Public private partnership (PPP) projects for cargo terminals, particularly those handling containers, at Centre-owned major port trusts are in a dilemma over ordering Chinese cranes for their facilities after the government placed restrictions in July on vendors and service providers in China for public procurement tenders.
The decision aimed at strengthening defence and national security after skirmishes with China along the border is applicable to autonomous bodies, central public sector enterprises and PPP projects receiving financial support from the government or its undertakings.
PPP operators have taken the stand, backed by legal advice, that they are exempt from the new rule. Yet, they are jittery recalling instances where Chinese cranes were denied security clearances at some major ports even before the new rules were imposed.

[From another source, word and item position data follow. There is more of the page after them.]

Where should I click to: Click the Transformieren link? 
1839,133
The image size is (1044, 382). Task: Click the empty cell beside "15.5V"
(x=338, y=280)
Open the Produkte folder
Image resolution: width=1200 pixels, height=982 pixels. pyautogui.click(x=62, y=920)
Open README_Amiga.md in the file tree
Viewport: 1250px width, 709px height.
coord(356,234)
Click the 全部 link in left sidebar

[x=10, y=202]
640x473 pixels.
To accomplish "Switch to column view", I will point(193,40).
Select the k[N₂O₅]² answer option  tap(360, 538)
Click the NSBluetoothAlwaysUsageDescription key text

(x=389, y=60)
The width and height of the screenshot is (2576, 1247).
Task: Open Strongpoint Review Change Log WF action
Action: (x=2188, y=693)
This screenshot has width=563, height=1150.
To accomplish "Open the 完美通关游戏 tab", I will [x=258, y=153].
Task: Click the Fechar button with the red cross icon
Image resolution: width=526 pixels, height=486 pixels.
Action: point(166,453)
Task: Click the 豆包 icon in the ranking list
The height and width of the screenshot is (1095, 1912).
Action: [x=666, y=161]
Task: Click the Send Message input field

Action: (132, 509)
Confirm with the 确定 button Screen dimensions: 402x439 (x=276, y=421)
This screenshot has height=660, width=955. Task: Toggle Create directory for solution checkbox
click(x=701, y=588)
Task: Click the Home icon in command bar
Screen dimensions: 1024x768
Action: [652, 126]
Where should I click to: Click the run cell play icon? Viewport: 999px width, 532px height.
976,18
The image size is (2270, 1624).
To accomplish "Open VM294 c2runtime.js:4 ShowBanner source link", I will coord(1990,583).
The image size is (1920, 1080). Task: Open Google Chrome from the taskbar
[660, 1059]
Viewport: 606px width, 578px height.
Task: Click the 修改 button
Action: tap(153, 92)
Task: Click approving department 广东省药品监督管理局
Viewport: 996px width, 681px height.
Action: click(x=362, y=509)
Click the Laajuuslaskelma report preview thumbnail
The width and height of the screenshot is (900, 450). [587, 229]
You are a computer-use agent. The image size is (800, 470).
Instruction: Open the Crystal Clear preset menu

There are reasons why operators prefer cranes from China, the top supplier of cargo handling gear. “Chinese port equipment are competitive in pricing and lead times,” said an executive heading the terminal operations at a private terminal. European gear is not only expensive but crane makers also take a much longer lead time to supply the equipment after the order is placed, he said.
For cargo terminals which have configured their operations to suit Chinese gear, the restriction on buying cranes from that country would pose a stiff challenge. This is more so when a terminal operator is looking to replace only a few cranes to comply with the terms of an agreement it has with the government-owned port authority. This would result in a situation where there are cranes of different makes in one terminal functioning simultaneously, rendering operations difficult. “At the crane operator level, they have to operate different equipment which reduces productivity, increases cost and complexity,” the managing director of a Mumbai-based terminal operating company said. Terminals will also have to depend on multi-skilled engineers for different equipment, he stated.
PPP operators are also concerned about sourcing parts for Chinese cranes already operational from other suppliers. There are more than 250 Chinese-made cranes operating at ports across India.